Two additional paragraphs are devoted to quoting Sarah Leah Whitson, who is identified only as “executive director of Democracy for the Arab World Now” and introduced as an advocate of “tougher policies on Saudi Arabia.” The paragraphs from Whitson are worth quoting in full because they are pretty rich:
Human rights is nowhere on the agenda [for Blinken’s meetings with MbS in Riyadh] other than this reduced, dumbed-down version: We’re going to lobby to get Americans released from prison,” said Sarah Leah Whitson, executive director of Democracy for the Arab World Now. She added that she saw little difference between Mr. Biden’s actions and those of President Donald J. Trump, who sought to befriend Prince Mohammed. (Six months after leaving his White House job, Jared Kushner, Mr. Trump’s son-in-law, received a $2 billion investment from a Saudi fund led by the prince.)
Look at the Biden administration’s actual policy, look at the actual relationship,” Ms. Whitson said. “It’s similar, if not far more humiliating. MBS has been spanking President Biden for the last two years.”
The Times doesn’t tell readers that “Democracy for the Arab World Now” is, according to NGO Monitor, a group, funded by George Soros’s Open Society Foundation, that advocates boycotts and sanctions against Israel, opposes arms sales to Israel, and promotes the “Israel-apartheid” lie….
Sarah Leah Whitson has a long record of anti-Israel activity and antisemitic statements, made at HRW, where she worked for sixteen years as the head of its Middle East and North African Division. She spent almost as much time compiling anti-Israel reports than on all her other projects put together. The New York Times report passes over all that in silence and identifies Whitson only as the “executive director of Democracy for the Arab World Now,” introducing her as an advocate of “tougher policies on Saudi Arabia.” Not a word about how her anti-Israel advocacy helps explain her determination to prevent any bettering of Saudi-Israel relations through Saudi adhesion to the Abraham Accords.
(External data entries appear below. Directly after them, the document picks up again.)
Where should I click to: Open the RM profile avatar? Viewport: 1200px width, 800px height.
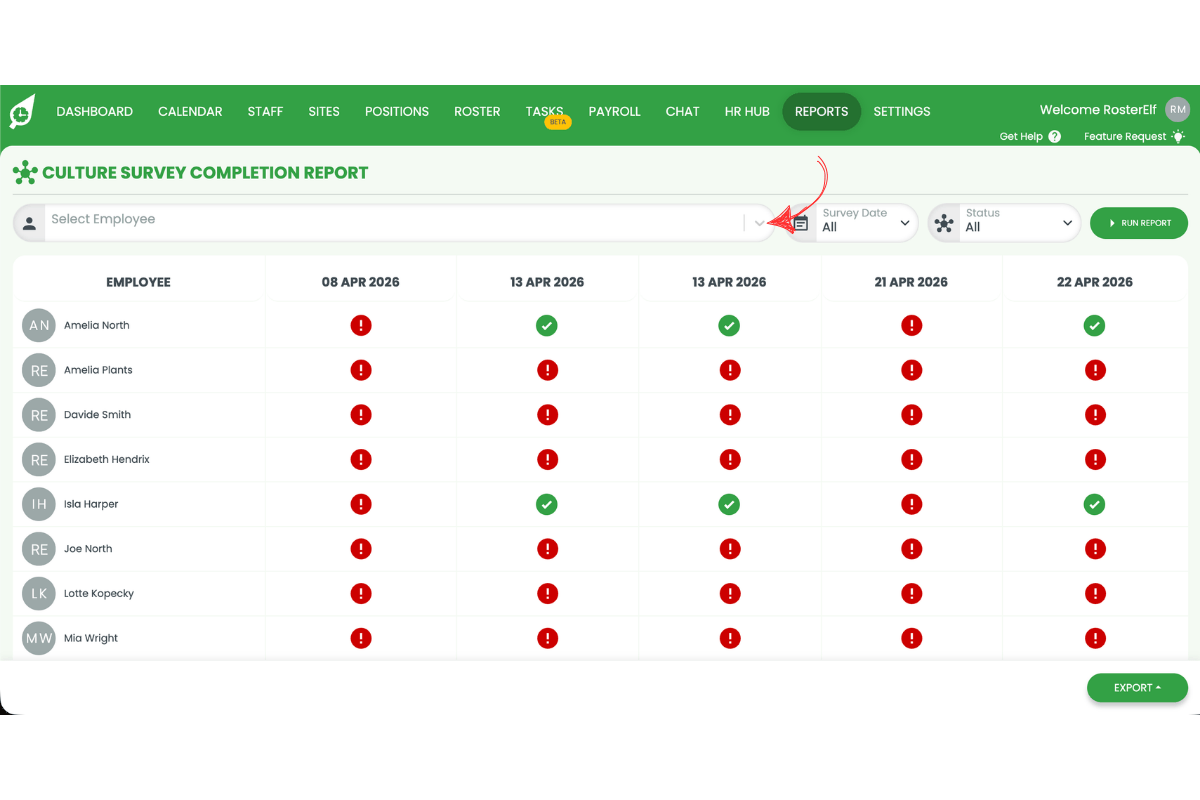(1177, 109)
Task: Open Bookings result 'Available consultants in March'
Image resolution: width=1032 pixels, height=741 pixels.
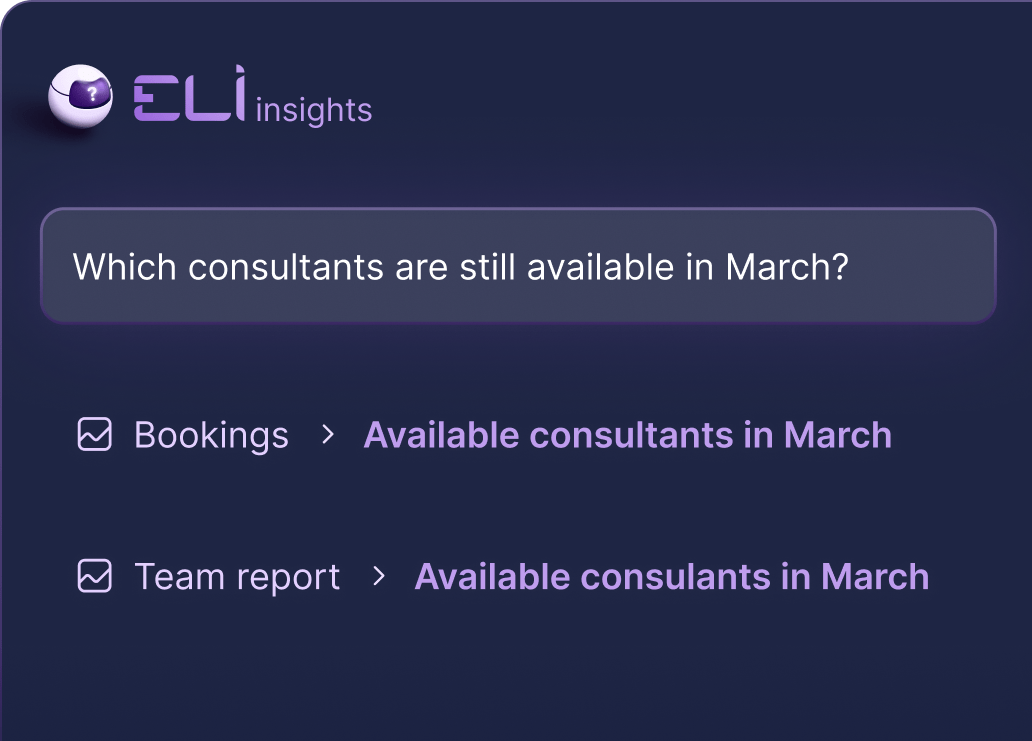Action: point(627,435)
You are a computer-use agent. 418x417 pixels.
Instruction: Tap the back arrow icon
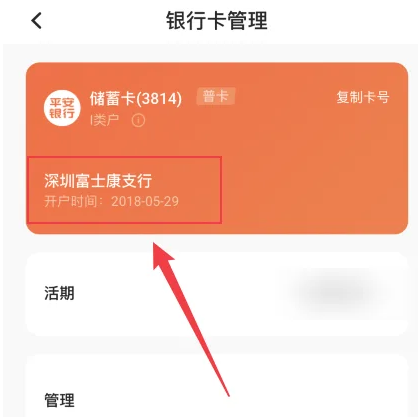(x=37, y=21)
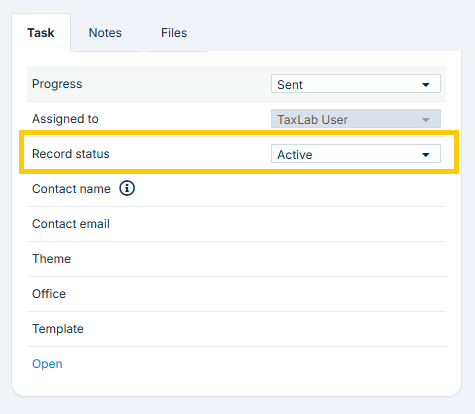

Just five years ago, Whitson was not criticizing Saudi Arabia, but was in Riyadh, actively soliciting Saudi funds for HRW, hoping that her anti-Israel record at HRW would stand her in good stead.
At this point, with Israel hoping, with American help, to convince Saudi Arabia to normalize ties and to join the Abraham Accords, Whitson’s preferred way to hurt Israel is to try to prevent such a development. She has been attempting to throw a spanner in the works, reporting both on just how unpopular a move that would be for Saudis (instead of how popular, with nearly 40% of Saudis ready to make “business deals” with Israelis), and also emphasizing how bad Saudi Arabia itself is, as a violator of human rights, in order to ensure that the American government doesn’t try to coax the Saudis into joining the Abraham Accords by agreeing to meet most of their demands, including much greater access to advanced American weaponry and a security guarantee.
The two Times reporters ought to have found out about Sarah Leah Whitson’s 16-year long record of anti-Israel activity at HRW, before relying so credulously on her as a source. They might have held her up as one example among many, of anti-Israel activists who have been horrified by the success of the Abraham Accords, and who are determined to keep Saudi Arabia from becoming the next member of the Accords. They, who never made a fuss about Saudi mistreatment of its own citizens before, are all of a sudden deeply concerned with the Saudi human rights record, as one way to curb American enthusiasm for coaxing the Saudis, through concessions, into joining the Accords. The real target is not Saudi Arabia, but the Jewish state.